Start of Entries provided

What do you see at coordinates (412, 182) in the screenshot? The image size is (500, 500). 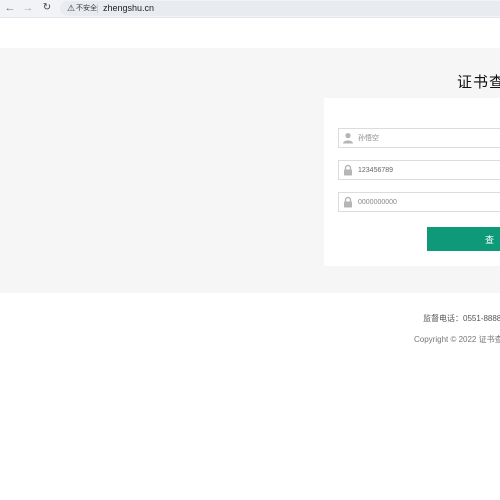 I see `query-form-card: 查` at bounding box center [412, 182].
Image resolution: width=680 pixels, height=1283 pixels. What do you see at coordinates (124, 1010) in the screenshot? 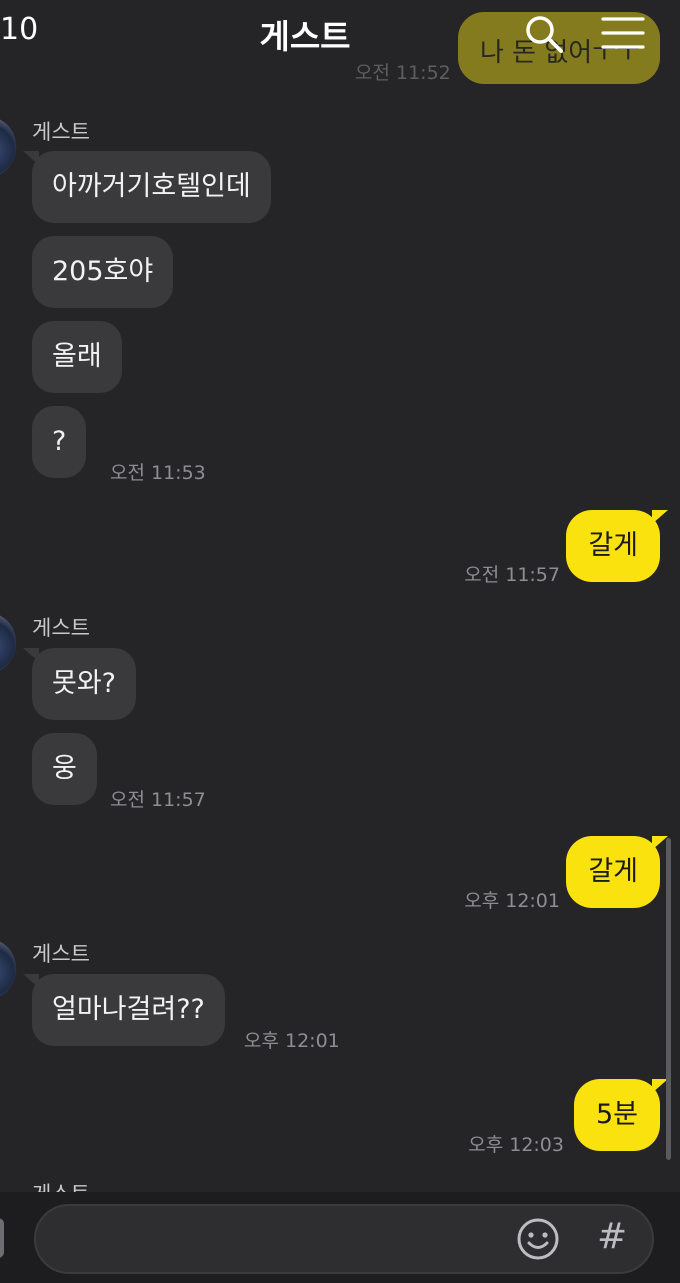
I see `received-message: 얼마나걸려??` at bounding box center [124, 1010].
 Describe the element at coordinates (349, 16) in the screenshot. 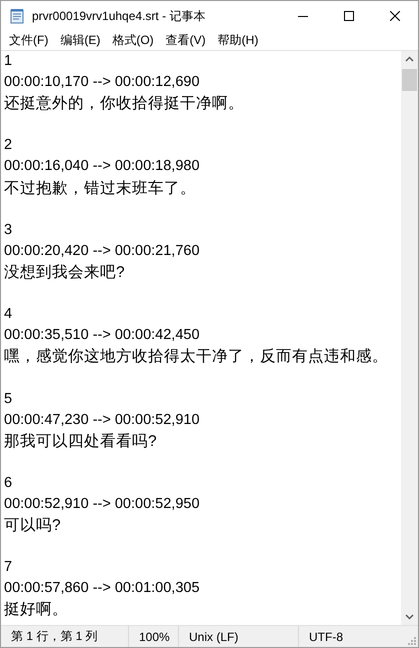

I see `maximize-icon` at that location.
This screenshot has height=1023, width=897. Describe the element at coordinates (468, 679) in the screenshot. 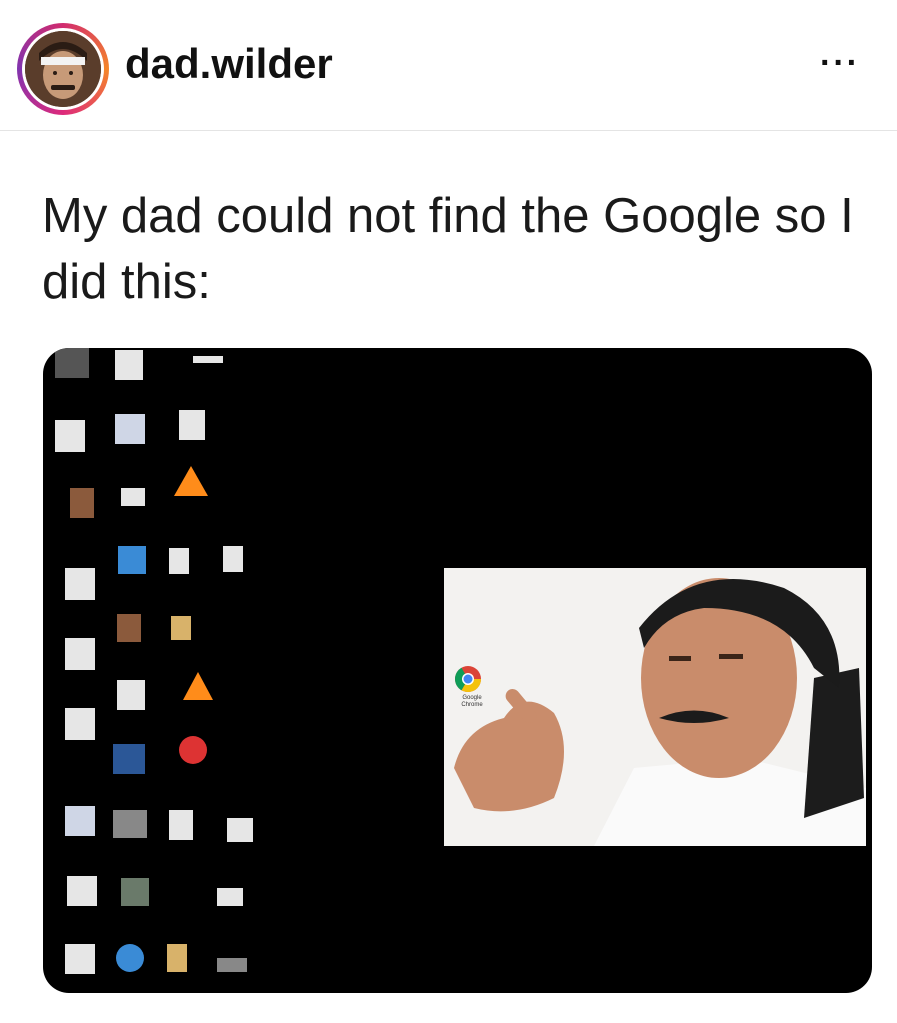

I see `chrome-icon` at that location.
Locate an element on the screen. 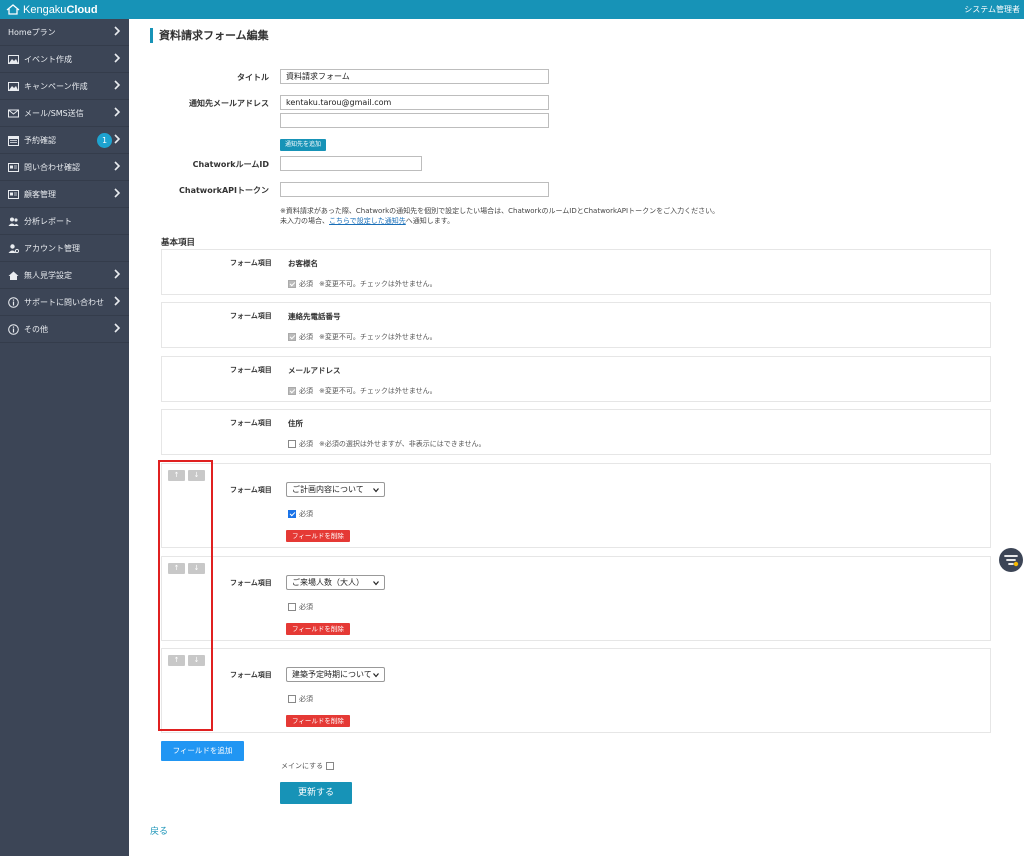 This screenshot has height=856, width=1024. image-icon is located at coordinates (14, 59).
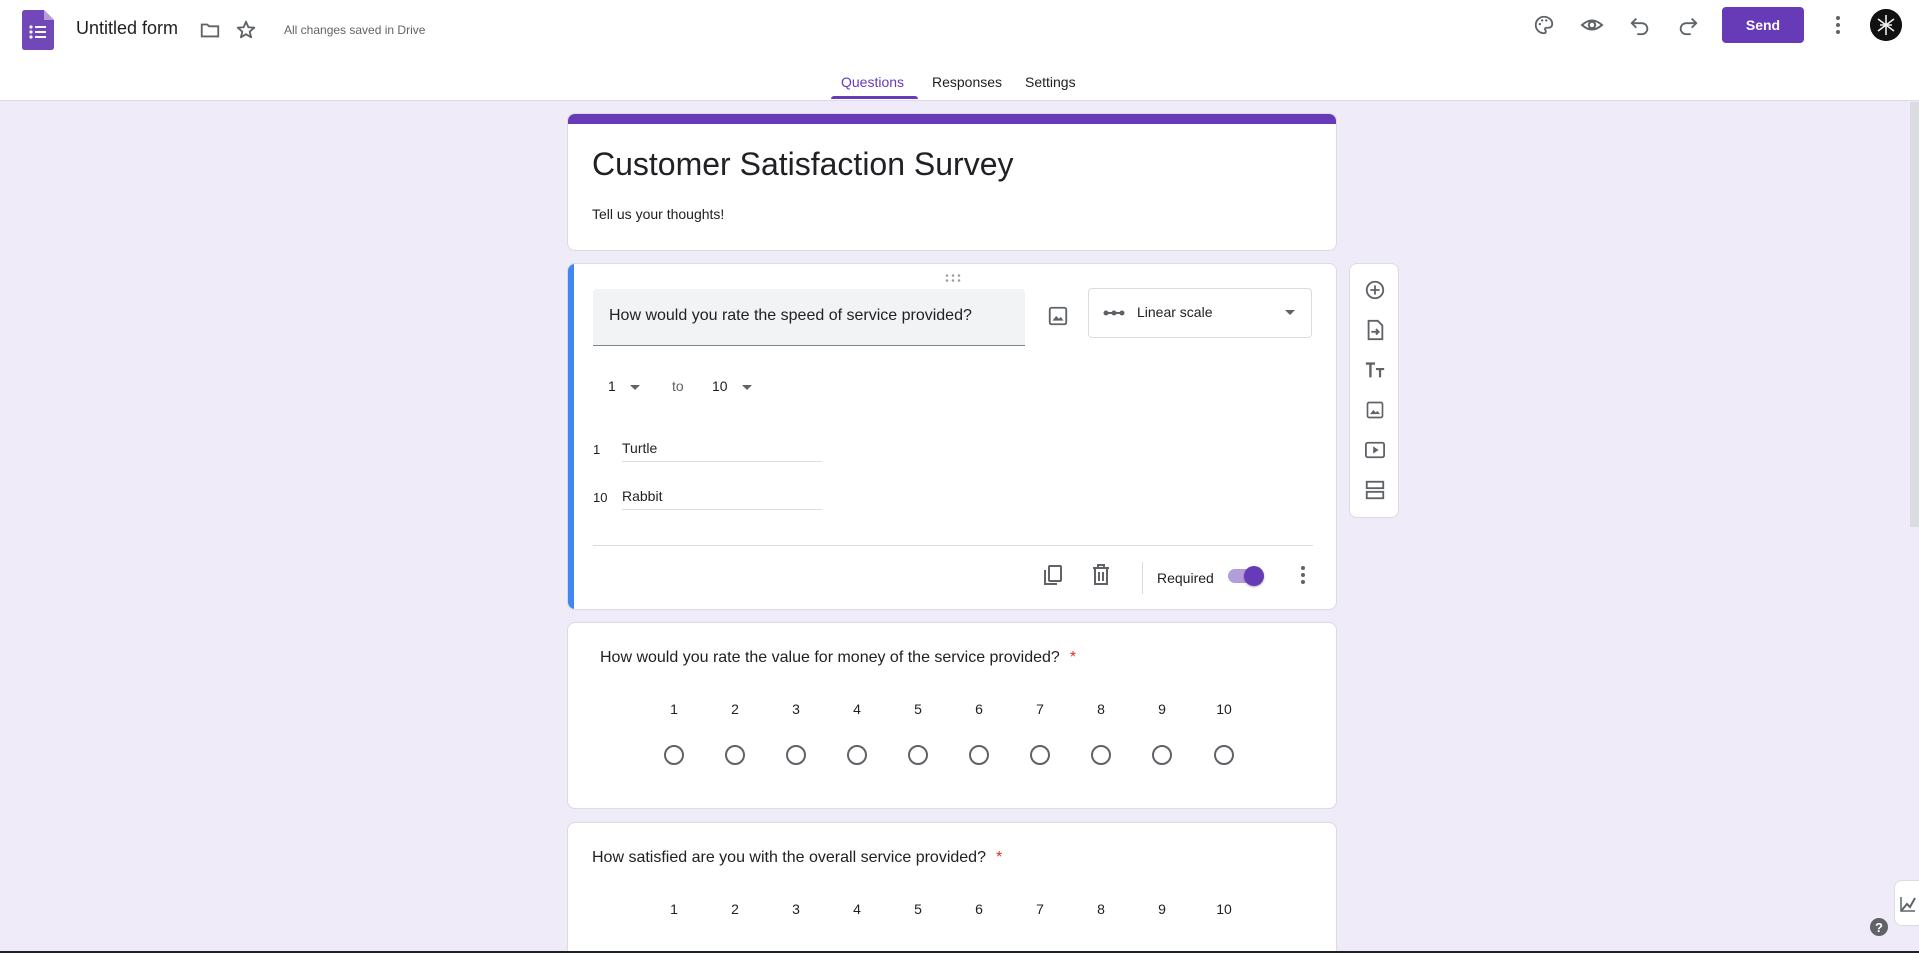 The image size is (1919, 953). I want to click on active-tab-indicator, so click(874, 98).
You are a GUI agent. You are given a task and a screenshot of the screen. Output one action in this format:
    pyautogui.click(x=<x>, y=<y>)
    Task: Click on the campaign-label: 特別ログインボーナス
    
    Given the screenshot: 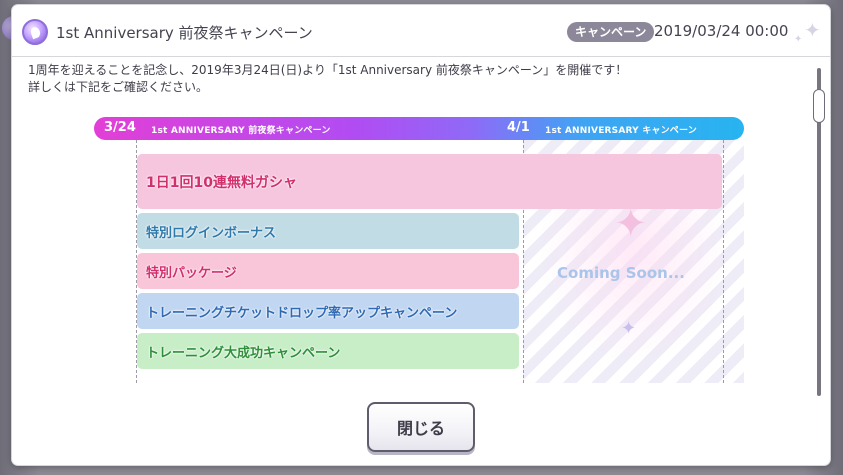 What is the action you would take?
    pyautogui.click(x=212, y=233)
    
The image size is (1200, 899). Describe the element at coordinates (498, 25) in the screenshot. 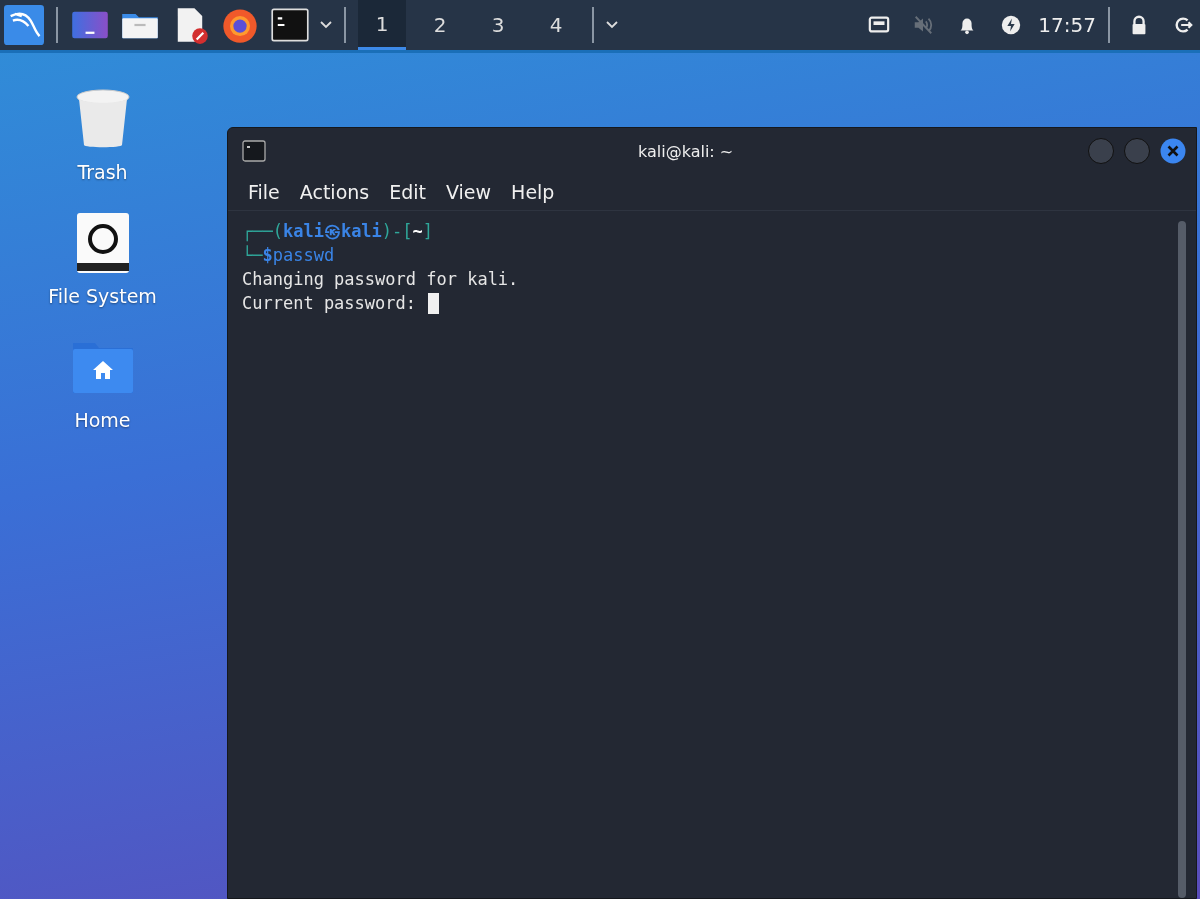

I see `workspace-button: 3` at that location.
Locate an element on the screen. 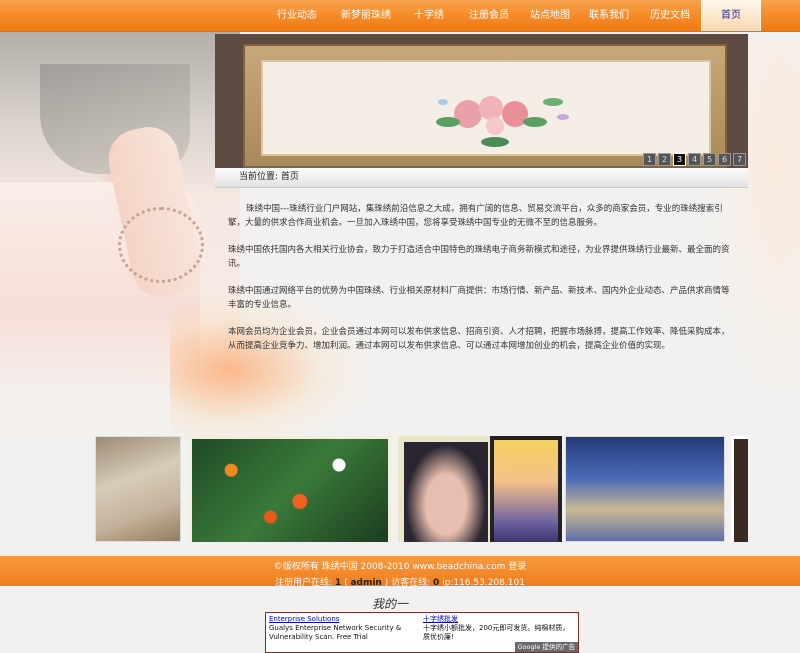  handwritten-logo: 我的一 is located at coordinates (390, 604).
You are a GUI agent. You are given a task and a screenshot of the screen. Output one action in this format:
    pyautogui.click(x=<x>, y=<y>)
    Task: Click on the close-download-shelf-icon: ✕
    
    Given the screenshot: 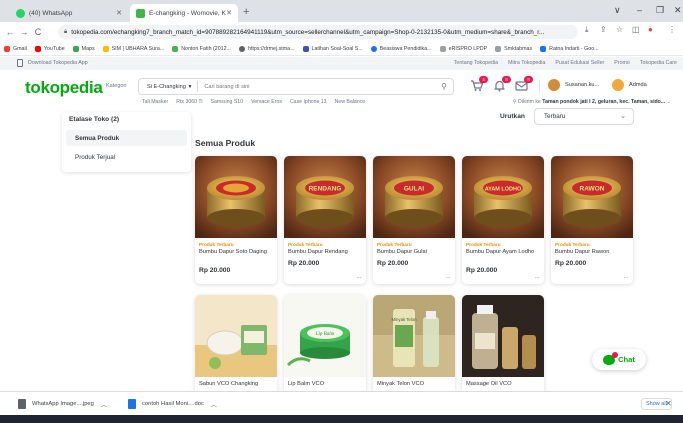 What is the action you would take?
    pyautogui.click(x=668, y=404)
    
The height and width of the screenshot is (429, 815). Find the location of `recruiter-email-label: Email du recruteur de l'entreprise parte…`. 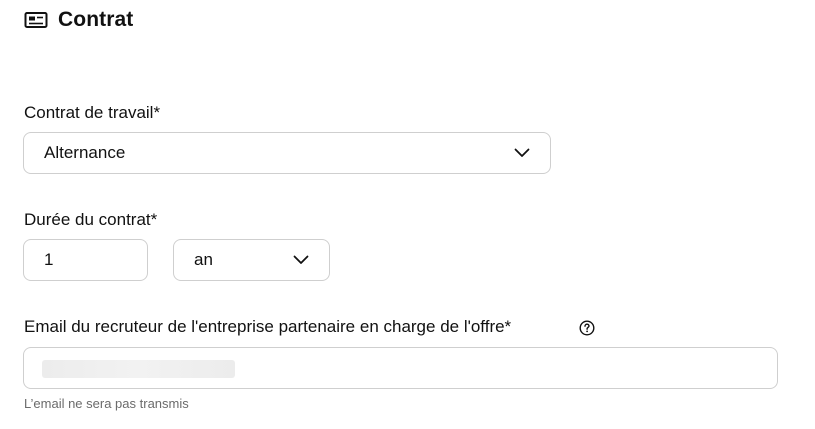

recruiter-email-label: Email du recruteur de l'entreprise parte… is located at coordinates (268, 326).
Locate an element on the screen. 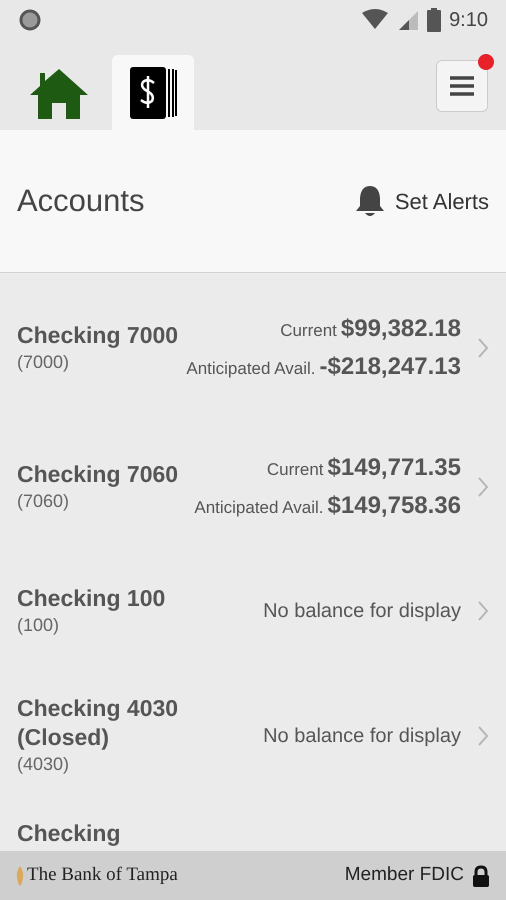 The image size is (506, 900). menu-button is located at coordinates (462, 86).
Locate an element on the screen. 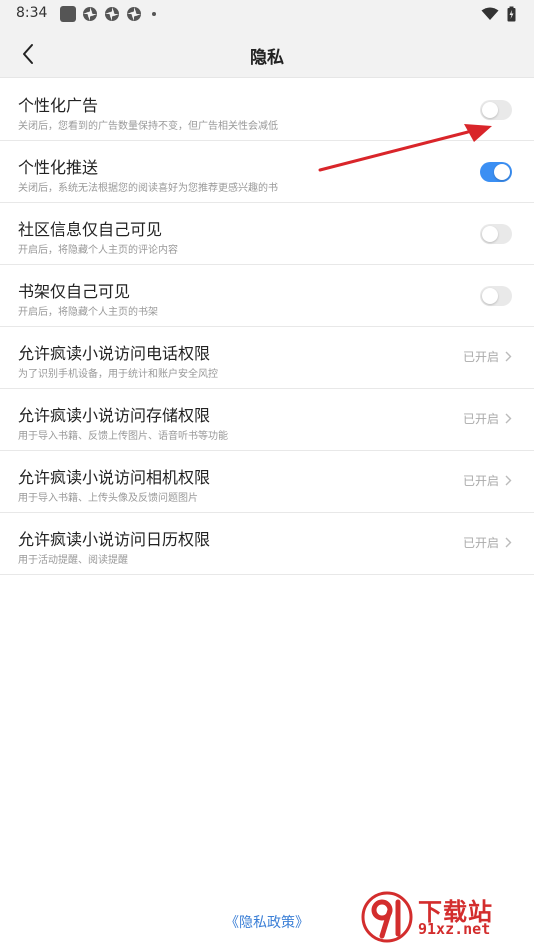 The image size is (534, 950). site-watermark: 下载站 91xz.net is located at coordinates (445, 917).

End of Entries provided

■ Directive
Count the lines in the entries above that contain the string "pyautogui", matching case exactly. Give only the number.

■ Expected answer
4